En dan opeens toch een verrassend beeld. In de verte leek een truck door het luchtruim te zweven. Was ik al zover heen? Dat viel mee, het bleek om reclame te gaan voor de Truck Inn, een motel en casino in Frimley.
zondag 1 februari 2009
Page, Arizona (1998)
Langzaam reed een politieauto me voorbij. De agent nam me van top tot teen op, maar blijkbaar voldeed ik niet aan het signalement. Het was in de avond en ik liep door Page, een stadje in het noorden van Arizona. De politie verkeerde er in een verhoogde staat van paraatheid.
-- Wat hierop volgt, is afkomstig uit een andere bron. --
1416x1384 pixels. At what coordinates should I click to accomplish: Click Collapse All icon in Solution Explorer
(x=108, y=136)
In de Four Corners, het gebied waar de vier staten Utah, Colorado, New Mexico en Arizona samenkomen, was een klopjacht gaande op drie mannen die een watertruck hadden gestolen. Een politieagent in Cortez, Colorado, die de vrachtwagen staande had gehouden, was doodgeschoten. De 45-jarige Dale Claxton werd doorzeefd met een automatisch wapen.
Het Woeste Wilde Westen, ik zat er zomaar opeens middenin. Nou ja, in zekere zin dan toch zeker. Die middag wilde ik een excursie maken naar het binnenste van de gigantische stuwdam bij Lake Powell, maar dat ging niet door. In het bezoekerscentrum van de Glen Canyon Dam golden in verband met de klopjacht strenge voorzorgsmaatregelen. Tassen waren taboe, zelfs de kleine stuurtas die ik onder mijn arm hield. “Alle bezittingen moet u in uw auto achterlaten”, werd me verteld en ik deed niet meer de moeite om uit te leggen dat ik per fiets reisde.
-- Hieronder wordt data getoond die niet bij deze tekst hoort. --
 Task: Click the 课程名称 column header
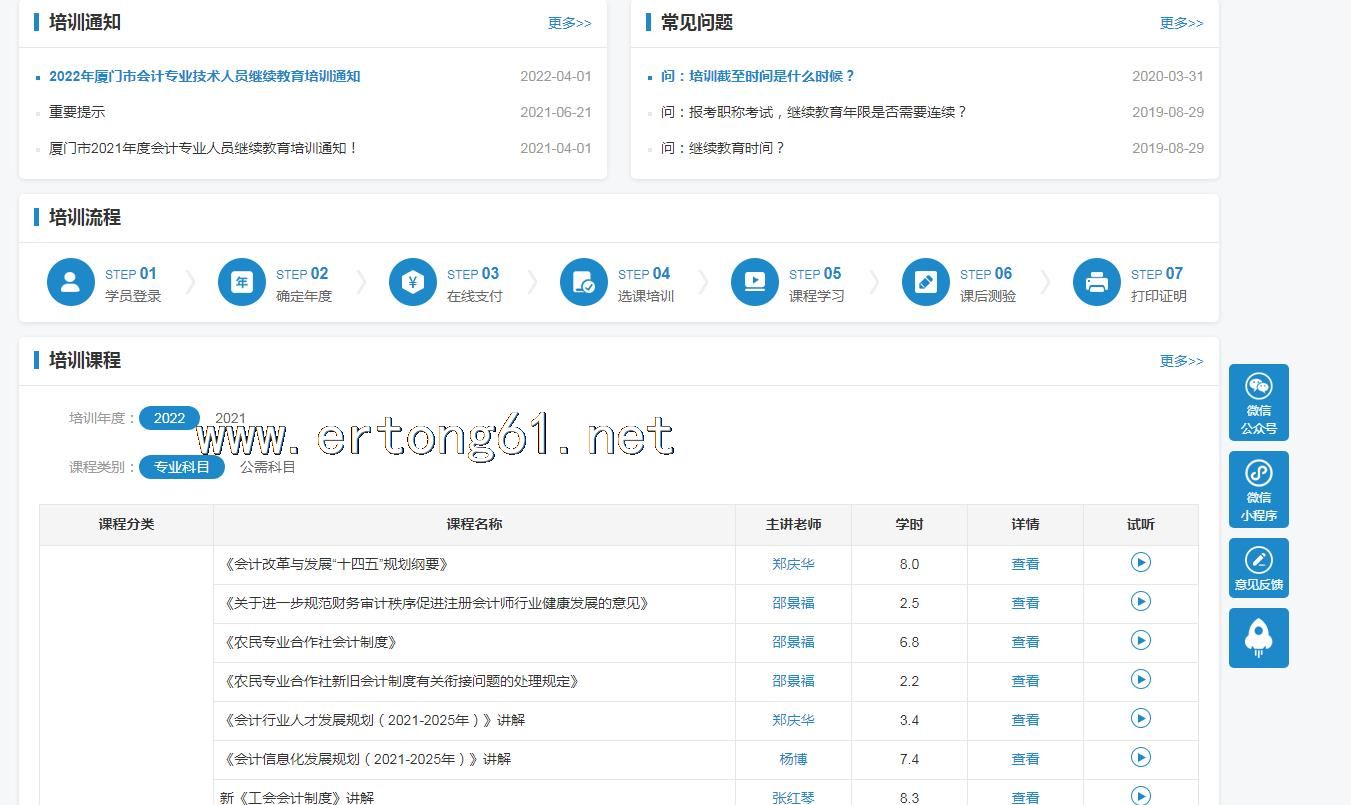pyautogui.click(x=474, y=524)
Robert Matthew Mason en Jason Wayne McVean uit Durango (beiden 26) en Alan Lamont Pilon (30) uit Dove Creek waren drie draaideurcriminelen die blijkbaar hadden besloten om de zaken groter aan te pakken. Dat hebben ze geweten. Op zeker moment werden ze achtervolgd door liefst 500 man. Toen ik op 12 juni in Page aankwam, was Mason inmiddels gevonden; die had zichzelf een kogel door het hoofd gejaagd. Maar Pilon en McVean waren spoorloos. Het schitterende gebied van de Four Corners, het decor van vele westerns, was een uitstekende omgeving om voortvluchtig te zijn. In de talloze canyons was het niet zo moeilijk om je te verstoppen.
Wat de drie van plan waren is nooit duidelijk geworden. Mogelijk wilden ze het casino van de Ute-indianen in Towaoc, Colorado, overvallen. De drie droegen camouflagekleding en waren uitgerust met automatische wapens en explosieven. Tijdens de vlucht waren nog twee agenten gewond geraakt, maar de klopjacht had niets opgeleverd. Ruim een jaar later, op 31 oktober 1999, vonden Navajo-indianen Pilon. Morsdood natuurlijk.
In de misdaadroman Hunting Badger neemt auteur Tony Hillerman de gebeurtenissen als uitgangspunt voor zijn fictie. In het boek is sprake van ultrarechtse radicalen die inderdaad het casino van de indianen overvallen. Overigens heeft volgens Hillerman de FBI een potje gemaakt van de zaak.
Pas op 5 juni 2007 ontdekte een cowboy die te paard door een canyon trok het stoffelijk overschot van McVean. Net als Pilon en Mason werd hij gevonden op minder dan twee mijl van de plek waar destijds de vluchtauto aangetroffen was. Net als de andere twee had hij een gaatje in zijn schedel.
Saillant detail: drie weken voordat eindelijk ook de overblijfselen van McVean gevonden waren, trad in Cortez Corbin Claxton toe tot het politiekorps, een zoon van de vermoorde agent.